September 18, 2019

DENVER – U.S. Immigration and Customs Enforcement (ICE) detention centers operate without meaningful accountability or oversight. One facility in particular — the Aurora Contract Detention Facility (ACDF), operated by the for-profit prison company, The GEO Group, Inc. — violates the basic human rights of its mainly asylum-seeking detainees through medical neglect and abuse, which has led to at least two deaths, according to a report released today by the ACLU of Colorado.

Cashing in on Cruelty: Stories of Death, Abuse and Neglect at the GEO Immigration Detention Facility in Aurora is based on a nine-month ACLU of Colorado investigation, which included a lawsuit against ICE under the Freedom of Information Act (FOIA) for records about Mr. Samimi’s death and interviews with dozens of victims of mistreatment. The investigation revealed numerous stories of medical incompetence, dental neglect, inadequate mental healthcare, lack of accommodations for detainees with disabilities, as well as substandard care that contributed to the suffering and death of Kamyar Samimi, a Lawful Permanent Resident for more than 40 years.

The report finds: “Mr. Samimi’s tragic death reflects the atrocious conditions at ACDF, which holds close to 1,500 detainees, most of whom are in civil immigration proceedings. Having come to the U.S in search of a better life, they are confined without access to sufficient medical care, adequate nutrition, legal resources or in many cases basic human decency.”

“On the first day of Mr. Samimi’s incarceration, GEO’s physician ordered that Mr. Samimi be cut off from the methadone he had been legally taking for 20 years, thus forcing Mr. Samimi to endure the all-consumingly painful, debilitating and life-threatening torture of opioid withdrawal,” said ACLU of Colorado Legal Director Mark Silverstein. “That decision was medically unjustifiable, yet none of the internal investigations and reviews ACLU obtained through FOIA raise even a single question about the physician’s role in precipitating the ugly and ultimately fatal consequences that ensued.”
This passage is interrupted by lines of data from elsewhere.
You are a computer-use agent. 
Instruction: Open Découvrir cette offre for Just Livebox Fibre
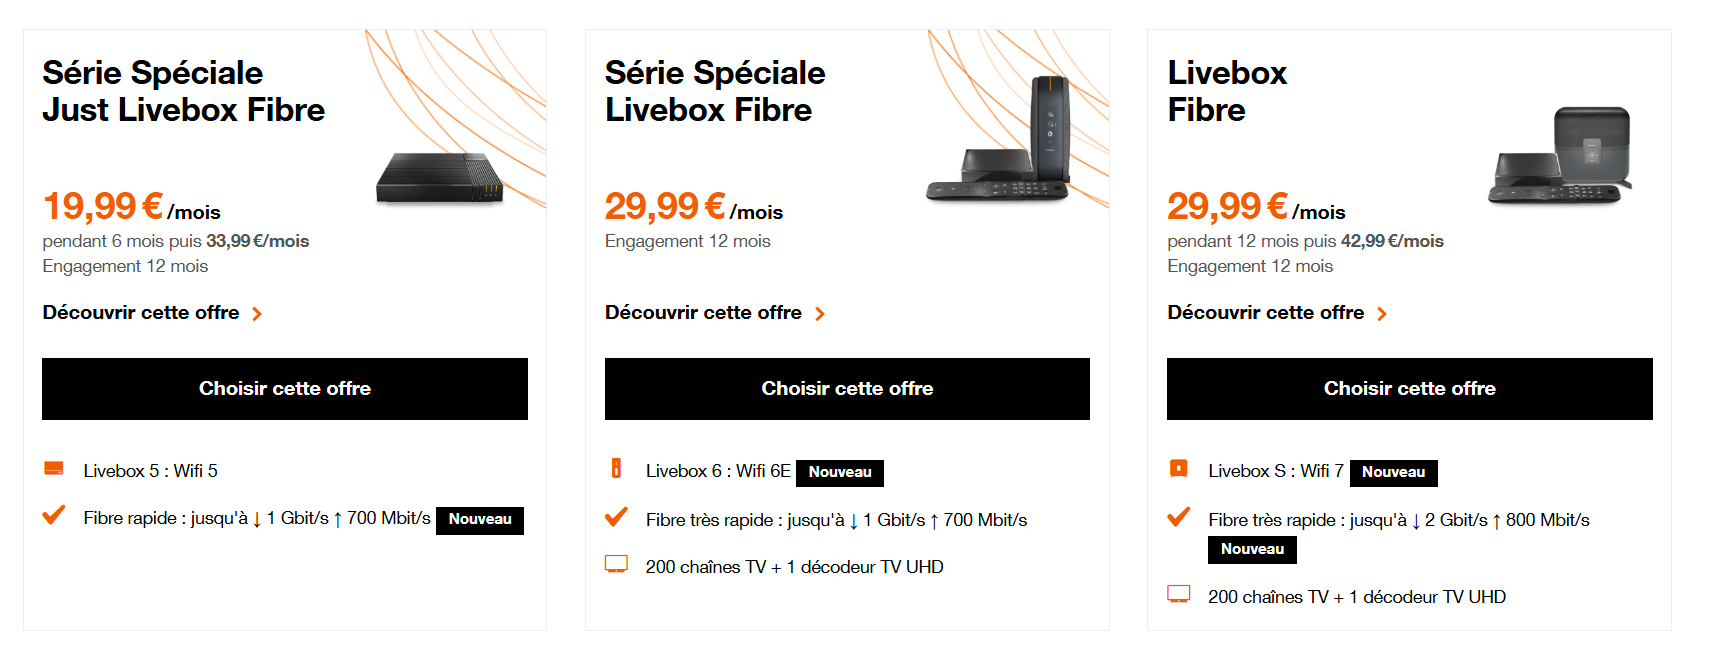point(141,313)
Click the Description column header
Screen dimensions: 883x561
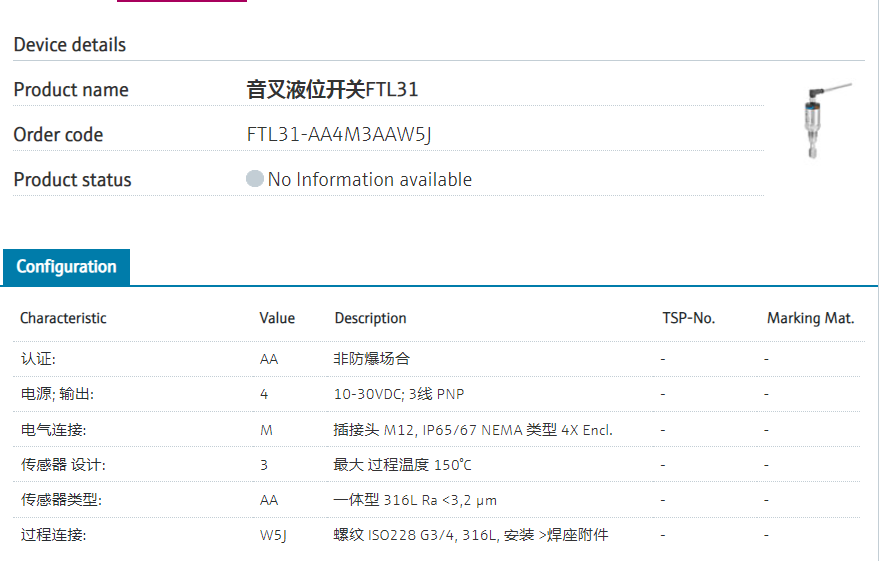(x=370, y=318)
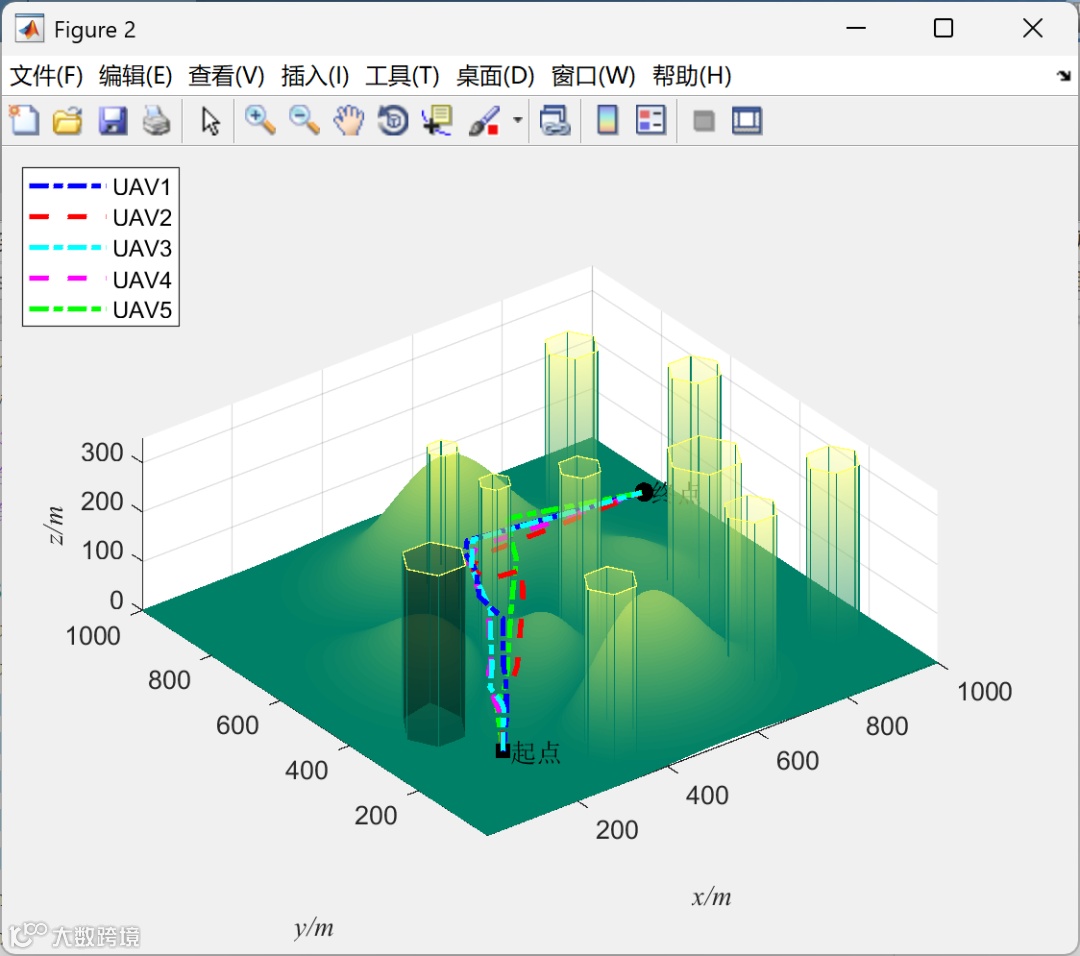Open a file with the folder icon
The image size is (1080, 956).
[x=67, y=121]
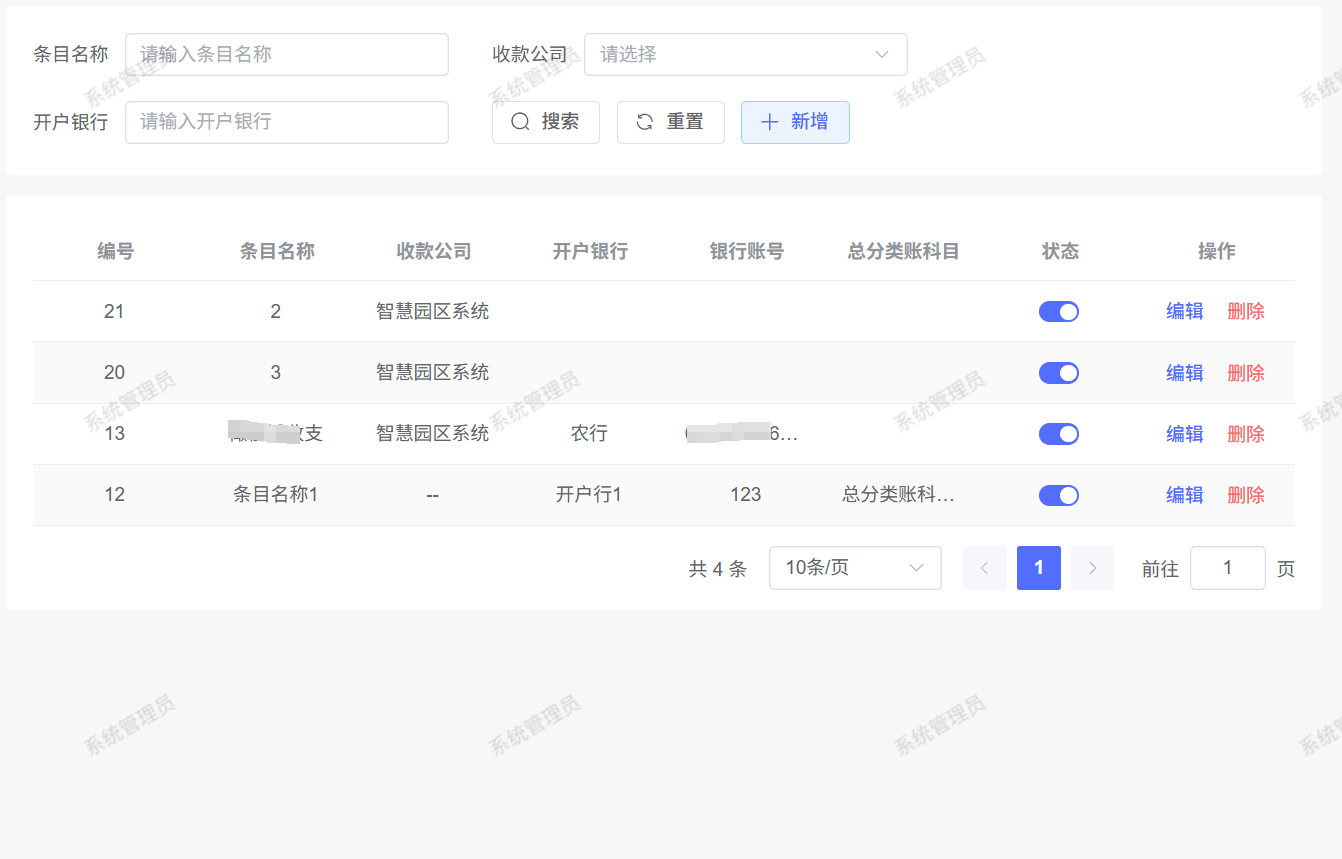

According to Cashing in on Cruelty, the conditions in ICE detention, including those at ACDF, have drawn criticism from the Department of Homeland Security’s Office of the Inspector General, legislators and advocacy groups. Yet ICE has failed to hold GEO accountable or otherwise improve the conditions of immigration detention.

Following an initial glossing-over by GEO, an ICE internal review of Mr. Samimi’s December 2017 death found numerous violations of ICE standards. Nonetheless, in early 2019, ICE reached an agreement with GEO to increase the capacity of ACDF to 1,500, even as detainees sat in quarantines with only one full-time physician on staff. Regardless of these deficiencies, GEO is valued at more than $2.3 billion while detainees languish in its Aurora facility, in some cases for years.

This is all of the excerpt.